El partido comenzó cuesta arriba para los brasileños. Un infortunado autogol de Erick Pulgar al minuto 5 y un rápido segundo tanto de Harry Kane pusieron al Bayern con una ventaja tempranera. Sin embargo, el Flamengo no se amilanó; Gerson recortó distancias con un potente disparo asistido por Giorgian de Arrascaeta, desatando la euforia de la afición. Pese a ello, Goretzka amplió nuevamente la ventaja para los bávaros antes del descanso.
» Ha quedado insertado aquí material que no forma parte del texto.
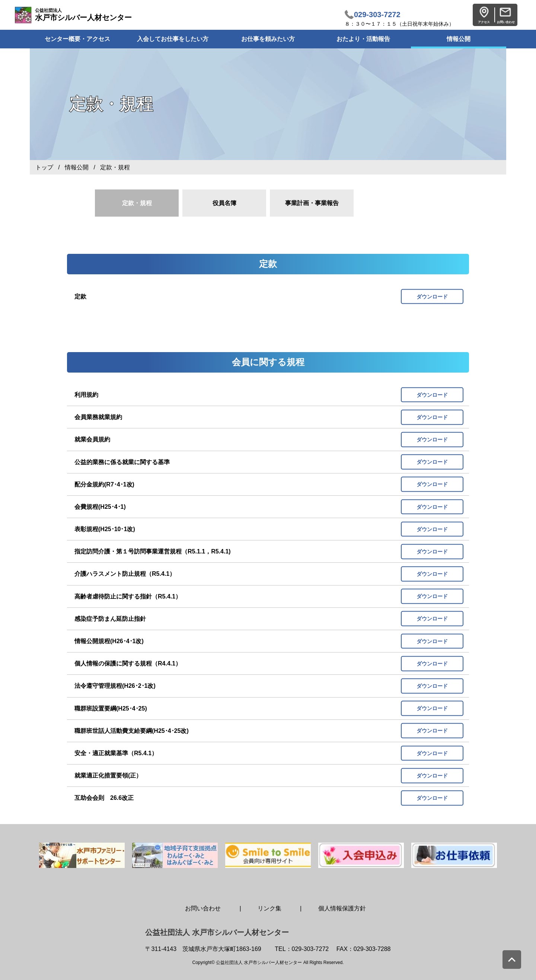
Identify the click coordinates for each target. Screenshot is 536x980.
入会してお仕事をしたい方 (173, 39)
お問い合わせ (203, 908)
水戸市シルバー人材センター (83, 15)
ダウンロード (432, 296)
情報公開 (458, 39)
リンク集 (269, 908)
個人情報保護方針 (342, 908)
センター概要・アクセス (77, 39)
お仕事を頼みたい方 (268, 39)
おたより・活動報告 (363, 39)
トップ (44, 167)
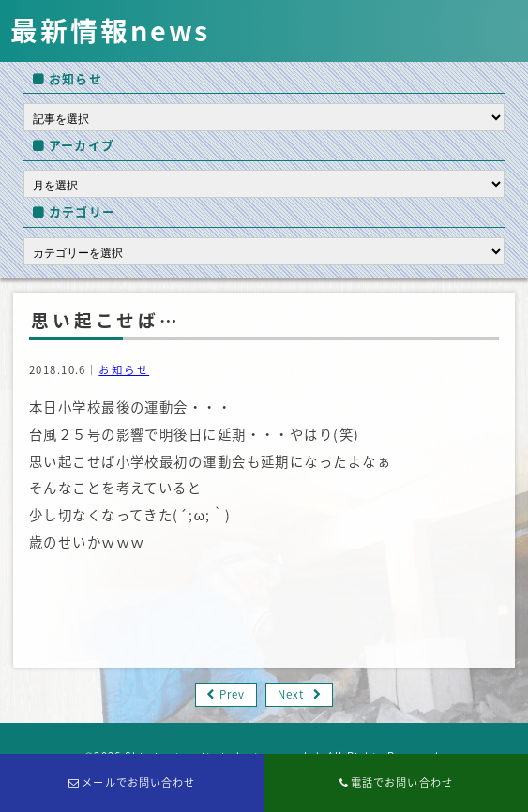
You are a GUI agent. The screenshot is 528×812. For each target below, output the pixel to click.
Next (291, 694)
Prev (232, 694)
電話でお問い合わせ (396, 782)
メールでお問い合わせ (132, 782)
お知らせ (124, 369)
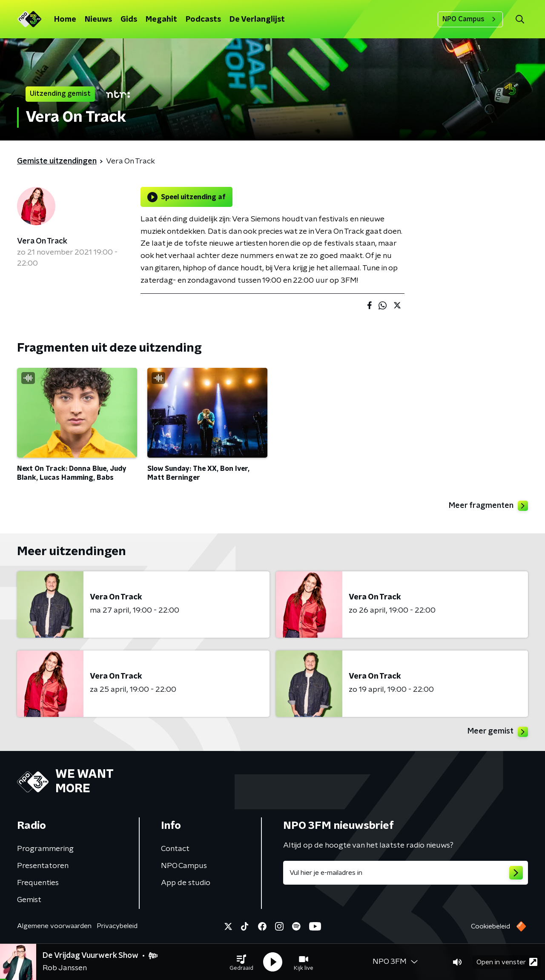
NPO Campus (470, 19)
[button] (241, 962)
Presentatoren (43, 866)
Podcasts (203, 20)
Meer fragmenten (488, 506)
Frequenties (38, 883)
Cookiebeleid (490, 926)
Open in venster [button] (507, 962)
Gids (129, 20)
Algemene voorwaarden (54, 926)
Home (65, 20)
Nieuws (98, 20)
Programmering (45, 849)
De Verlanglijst (257, 20)
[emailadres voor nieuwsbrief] (405, 873)
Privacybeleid (117, 926)
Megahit (161, 20)
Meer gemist (498, 732)
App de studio (186, 883)
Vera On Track (42, 241)
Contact (175, 849)
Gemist (29, 900)
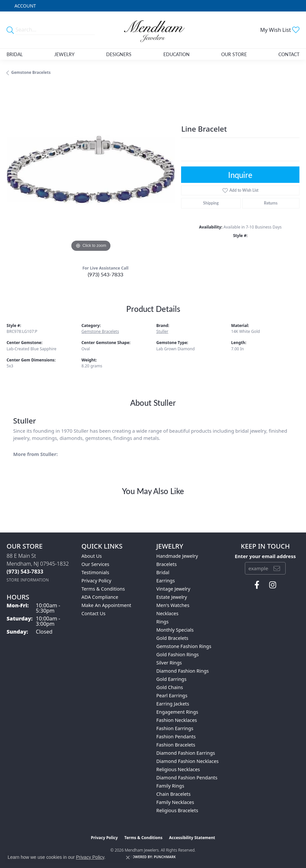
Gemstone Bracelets (31, 72)
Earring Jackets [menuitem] (173, 704)
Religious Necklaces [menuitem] (178, 769)
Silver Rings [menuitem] (169, 662)
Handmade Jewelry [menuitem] (177, 556)
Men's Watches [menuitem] (173, 605)
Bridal (15, 54)
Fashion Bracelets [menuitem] (176, 745)
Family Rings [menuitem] (170, 786)
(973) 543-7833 (105, 274)
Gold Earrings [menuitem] (171, 679)
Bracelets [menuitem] (167, 564)
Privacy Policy (96, 581)
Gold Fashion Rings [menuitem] (177, 654)
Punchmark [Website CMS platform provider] (165, 857)
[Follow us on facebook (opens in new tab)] (257, 585)
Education (176, 54)
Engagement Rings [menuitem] (177, 712)
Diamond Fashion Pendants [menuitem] (187, 777)
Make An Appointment (107, 605)
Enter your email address (265, 556)
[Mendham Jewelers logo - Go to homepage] (153, 30)
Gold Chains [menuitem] (170, 687)
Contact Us (93, 613)
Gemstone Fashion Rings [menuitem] (184, 646)
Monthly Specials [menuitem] (175, 630)
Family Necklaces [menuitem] (175, 802)
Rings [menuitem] (163, 622)
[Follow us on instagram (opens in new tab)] (273, 585)
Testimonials (95, 572)
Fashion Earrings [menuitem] (175, 728)
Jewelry (64, 54)
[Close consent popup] (128, 858)
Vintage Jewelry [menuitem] (173, 589)
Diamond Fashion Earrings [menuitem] (186, 753)
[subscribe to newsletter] (277, 568)
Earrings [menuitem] (166, 581)
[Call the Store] (25, 571)
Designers (119, 54)
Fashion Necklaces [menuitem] (177, 720)
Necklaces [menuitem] (167, 613)
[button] (24, 6)
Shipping (211, 203)
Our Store (234, 54)
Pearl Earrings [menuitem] (172, 695)
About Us (92, 556)
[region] (90, 169)
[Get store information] (28, 580)
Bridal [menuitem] (163, 572)
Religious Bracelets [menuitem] (177, 810)
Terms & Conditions (103, 589)
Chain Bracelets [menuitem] (173, 794)
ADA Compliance (100, 597)
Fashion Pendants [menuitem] (176, 737)
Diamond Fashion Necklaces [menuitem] (188, 761)
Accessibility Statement (192, 838)
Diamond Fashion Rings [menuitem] (183, 671)
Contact (289, 54)
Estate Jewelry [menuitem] (172, 597)
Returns (271, 203)
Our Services (95, 564)
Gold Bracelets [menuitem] (172, 638)
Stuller (163, 331)
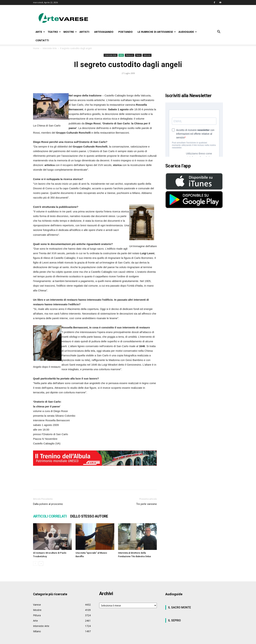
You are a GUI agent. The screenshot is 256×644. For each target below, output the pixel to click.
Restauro (129, 55)
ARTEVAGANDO (104, 32)
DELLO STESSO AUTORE (89, 516)
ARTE (40, 32)
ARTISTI (84, 32)
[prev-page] (35, 564)
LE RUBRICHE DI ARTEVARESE (157, 32)
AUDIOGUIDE (188, 32)
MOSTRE (70, 32)
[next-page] (41, 564)
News (138, 55)
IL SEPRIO (174, 620)
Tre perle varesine (146, 504)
En la segunda mitad, la esperanza se reavivó para el «Mais Querido» cuando el italobrasileño Jorginho anotó desde el punto de penalti, volviendo a meter al Flamengo en el partido. La tensión era palpable, pero la insistencia de Harry Kane, que selló su doblete a veinte minutos del final, apagó las ilusiones de la remontada. A pesar de la derrota, el Flamengo dejó una buena imagen, compitiendo de tú a tú ante uno de los gigantes de Europa.